Der Arendant und mein Vater lebten miteinander wie Nachbarn, d.h. sie beneideten und haßten einander wechselweise. Jener betrachtete meinen Vater als einen Landläufer, der sich ihm mit aller Gewalt aufgedrungen und ihn in dem Alleinbesitz der Vorteile dieses Ortes gestört hatte. Mein Vater hielt den Arendanten für einen reichen Idioten, der wider seine gegebene Einwilligung (die mein[36] Vater gänzlich hätte entbehren können und bloß aus Liebe zum Frieden gesucht hatte) ihn auf alle Art einzuschränken und seine Rechte zu schmälern suchte, unerachtet er doch von seiner Niederlassung wirkliche Vorteile hatte. Mohilna hatte nämlich seit dieser Zeit eine Art von Unabhängigkeit bekommen, wodurch dem Arendanten viele Kosten und Erniedrigungen erspart wurden.

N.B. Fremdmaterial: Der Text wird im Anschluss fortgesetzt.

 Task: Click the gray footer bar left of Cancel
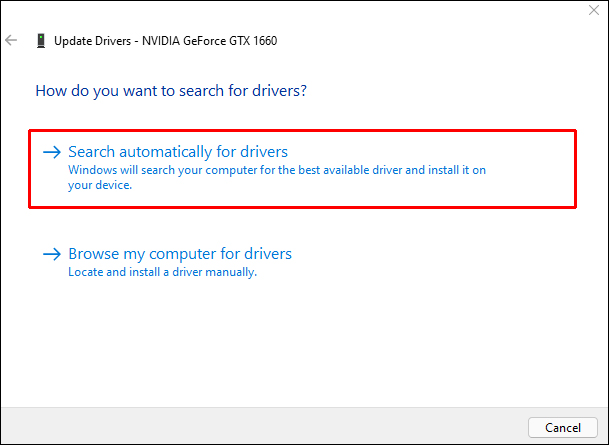point(264,426)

Es wurde auch eine kleine Synagoge aufgerichtet, und mein Vater vertrat die Stelle eines Oberrabbiners, Predigers und Gewissensrats, indem er der einzige Gelehrte an diesem Orte war. Mein Vater versäumte zwar keine Gelegenheit, dem Arendanten dieses alles vorzustellen und ihm über sein Betragen Vorwürfe zu machen; es fruchtete aber leider wenig.

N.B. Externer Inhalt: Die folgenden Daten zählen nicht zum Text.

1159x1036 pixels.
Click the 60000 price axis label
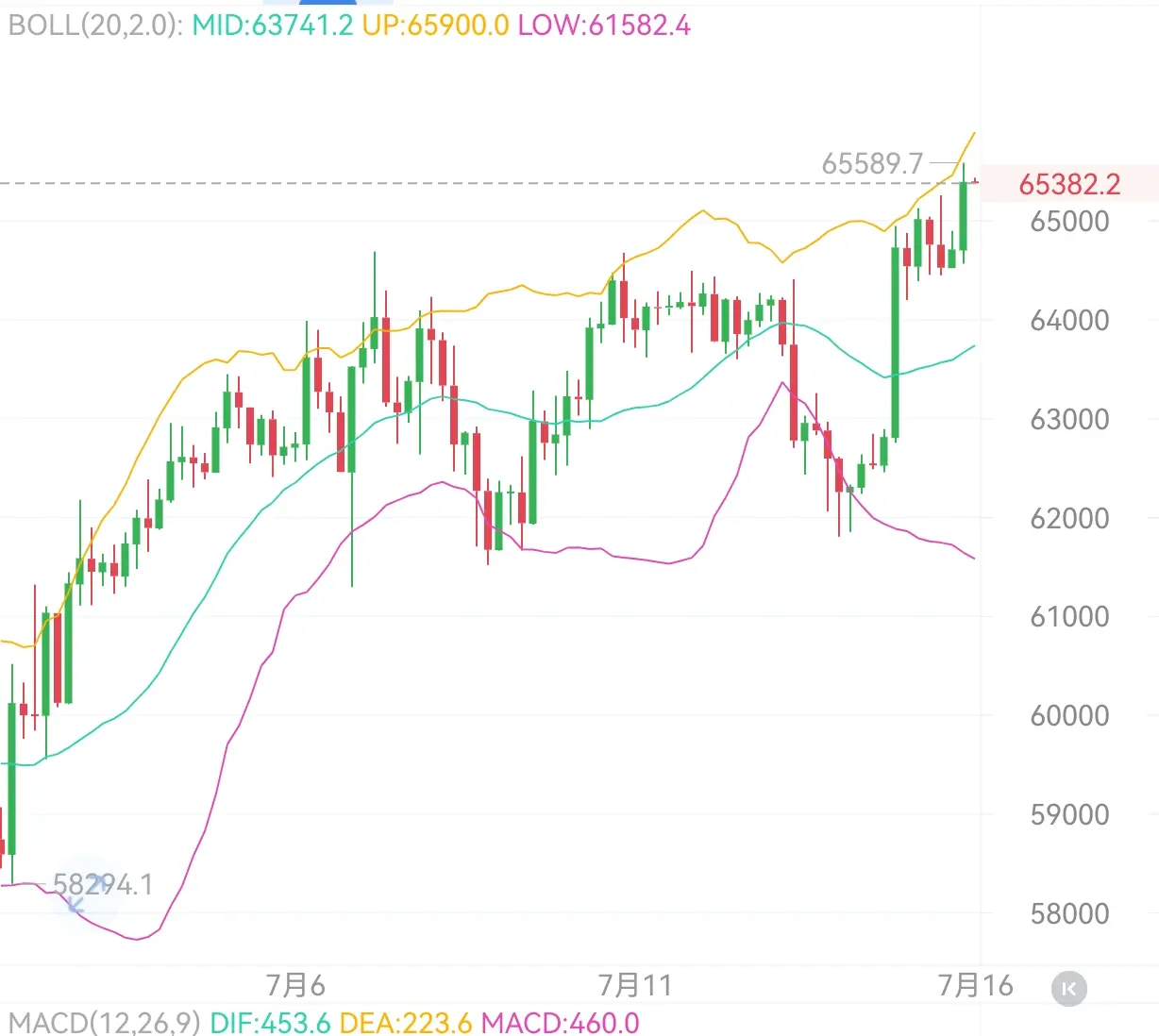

Bei dieser Gelegenheit muß ich des einzigen Diebstahls, den ich in meinem Leben begangen habe, erwähnen. Ich ging oft in das Haus des Arendanten und spielte mit seinen Kindern. Als ich einstmals in die Stube kam und keinen darin antraf (es war Sommerszeit, und die Hausleute draußen beschäftigt), erblickte ich in einem offenen Spind ein niedliches Medizinschächtelchen, welches mir ungemein gefiel. Als ich es aufmachte, fand ich zu meinem größten Leidwesen etwas Geld darin; es gehörte nämlich einem Kinde vom Hause. Ich konnte der Begierde, das Schächtelchen zu entwenden, nicht widerstehen, das Geld aber zu nehmen, hielt ich für höchst schändlich. Da ich aber überlegte, daß man diesen Diebstahl desto leichter entdecken würde, wenn ich das Geld herauslegte, so nahm ich voller Furcht und Scham das Schächtelchen wie es war und steckte es ein. Ich ging damit nach Hause und vergrub es auf das sorgfältigste. Die Nacht darauf konnte ich nicht schlafen und wurde besonders des Geldes wegen in meinem Gewissen unruhig. Ich beschloß auch, dieses wieder zurückzubringen, in Ansehung des Schächtelchens aber konnte ich mich nicht überwinden; es war ein Kunstwerk, desgleichen ich noch nie gesehen hatte. Den andern Tag[37] leerte ich das Schächtelchen aus, schlich mich damit wieder in die vorerwähnte Stube und wartete die Gelegenheit ab, bis niemand darin war. Schon war ich damit beschäftigt, das Geld in das Spind hineinzupraktizieren; ich hatte aber so wenig Geschick, dieses ohne Geräusch und mit erforderlicher Behendigkeit zu bewerkstelligen, daß ich noch auf frischer Tat ertappt und zum Geständnis des ganzen Diebstahls gebracht wurde. Ich mußte das schätzbare Kunstwerk (das ungefähr einen Dreier kostete) wieder ausgraben, seinem Eigentümer, dem kleinen Moses, zurückgeben und mich von den Kindern des Hauses Dieb nennen hören.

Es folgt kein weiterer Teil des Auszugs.